## Exercise description
Each entry below should be returned exactly as is, with the pictures removed.

★ ★ ★

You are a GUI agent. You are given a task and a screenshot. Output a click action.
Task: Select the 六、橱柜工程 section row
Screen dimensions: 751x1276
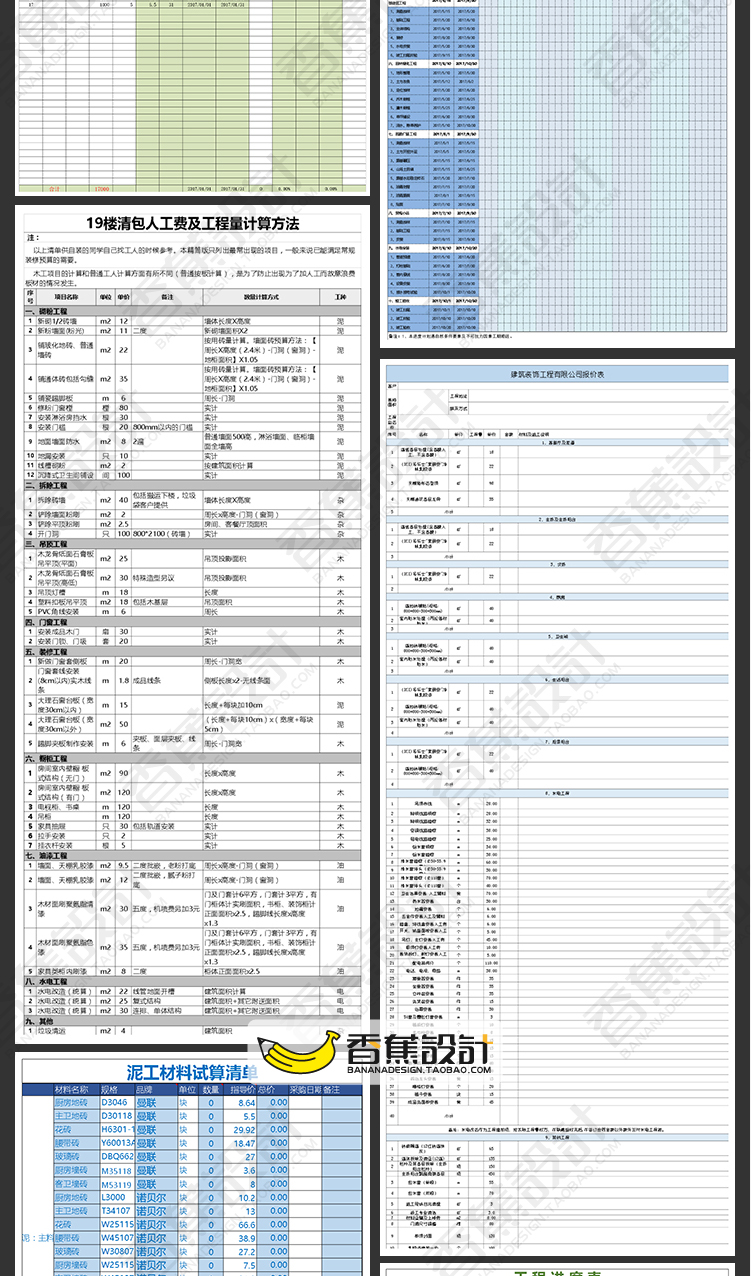(50, 759)
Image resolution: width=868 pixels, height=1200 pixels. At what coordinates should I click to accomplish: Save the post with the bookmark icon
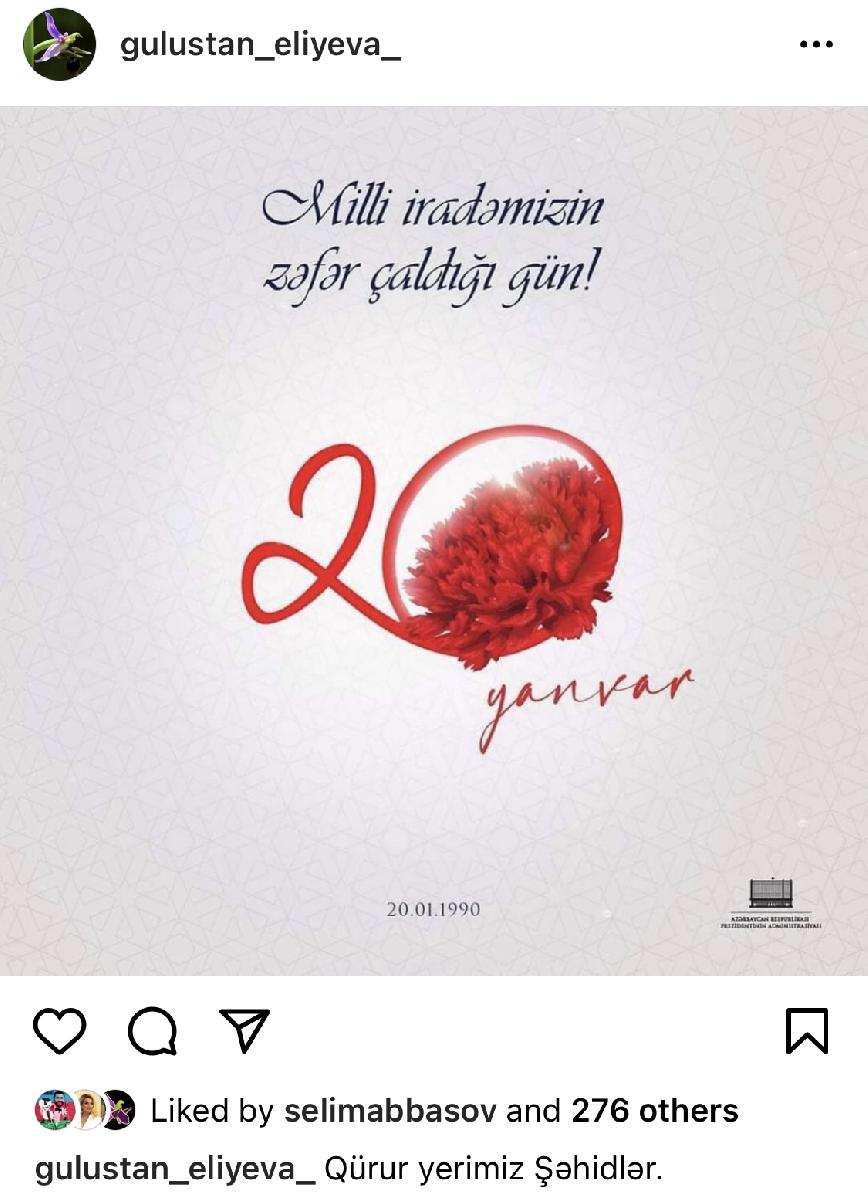807,1031
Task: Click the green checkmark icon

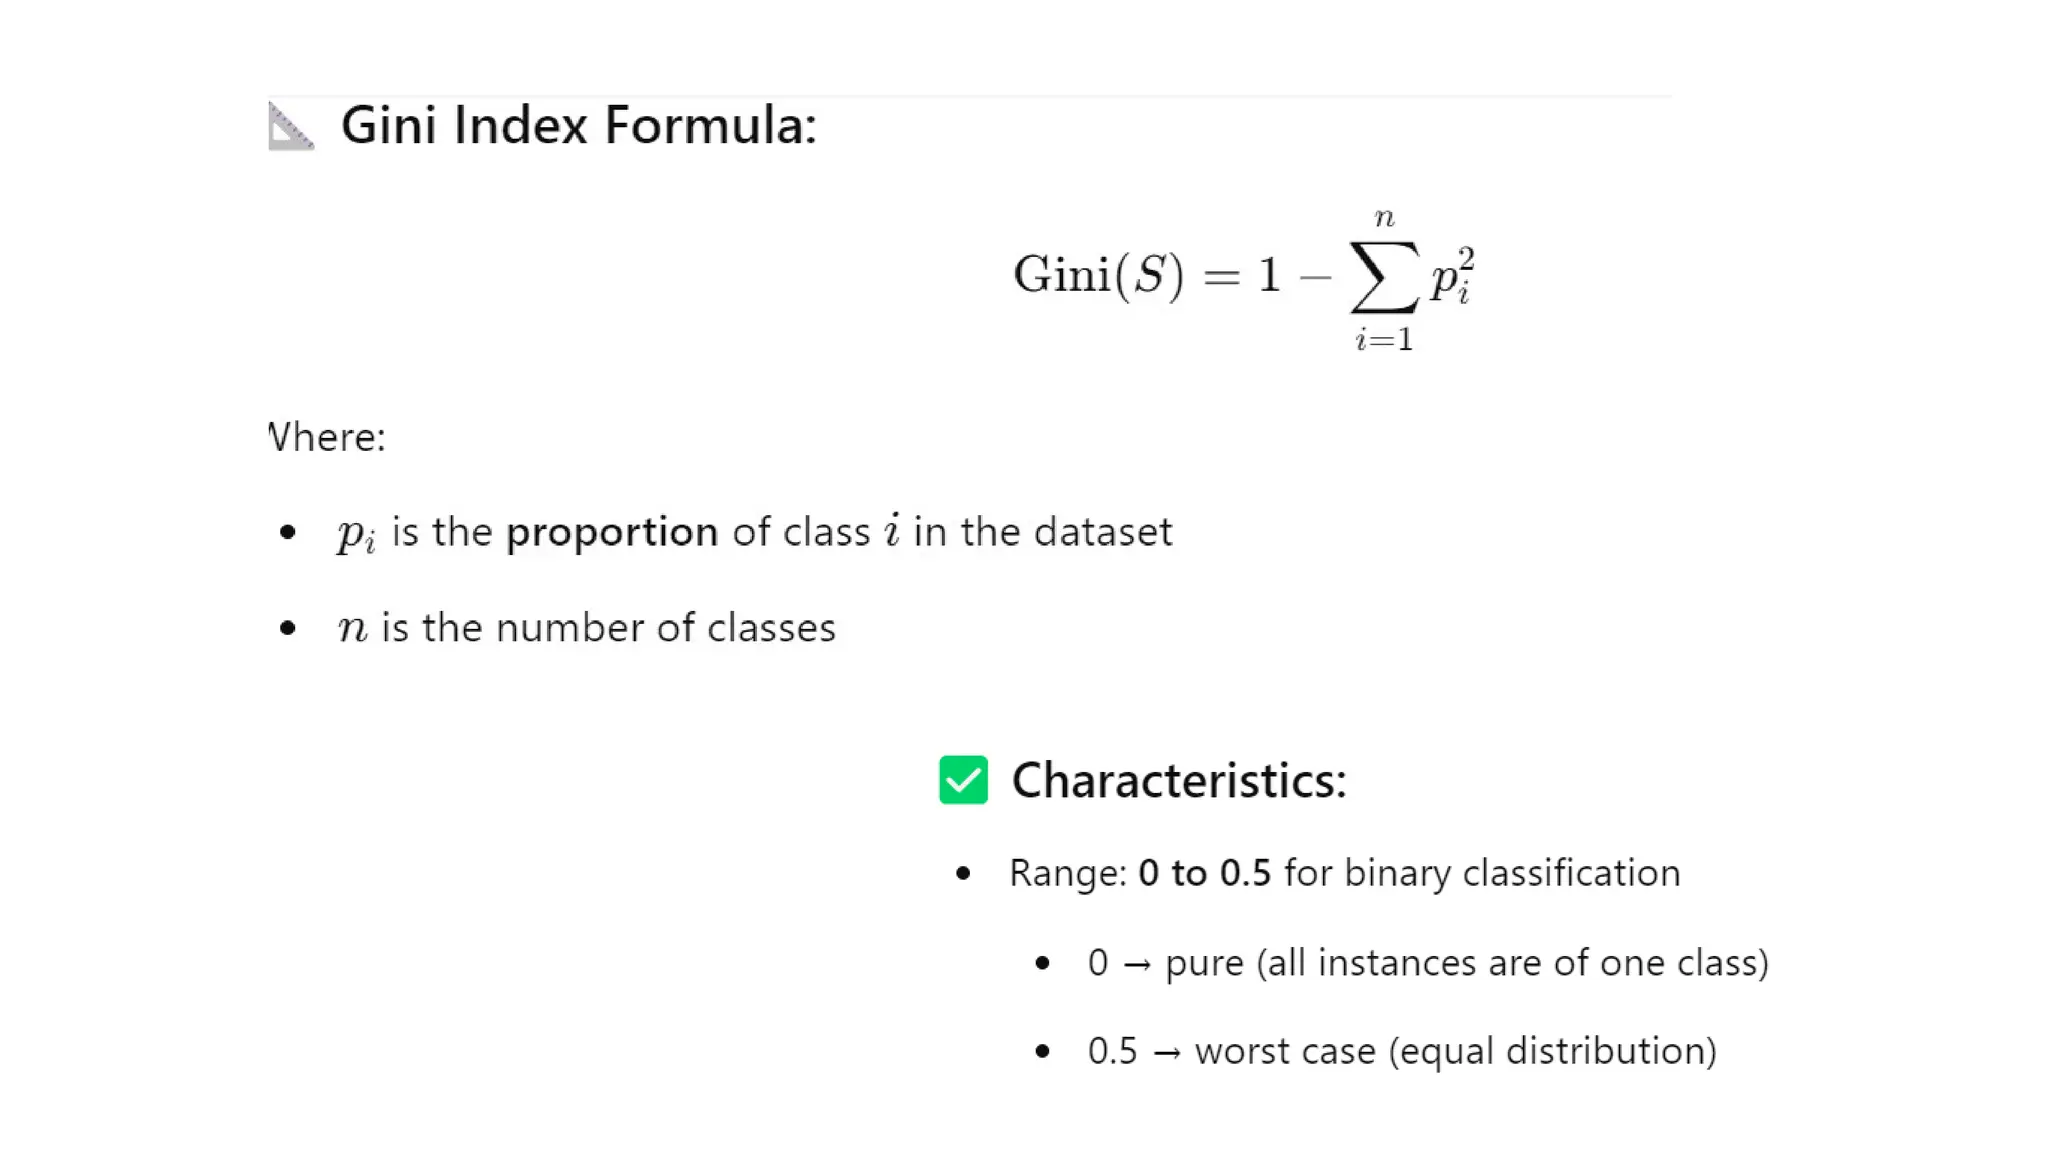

★ ★ ★

## Answer to the problem
You are a GUI agent. You are given a task and a screenshot. Output a click action.
Task: Select the 六、橱柜工程 section row
Screen dimensions: 751x1276
(50, 759)
Image resolution: width=868 pixels, height=1200 pixels. At what coordinates should I click to accomplish: Save the post with the bookmark icon
807,1031
Task: Click the green checkmark icon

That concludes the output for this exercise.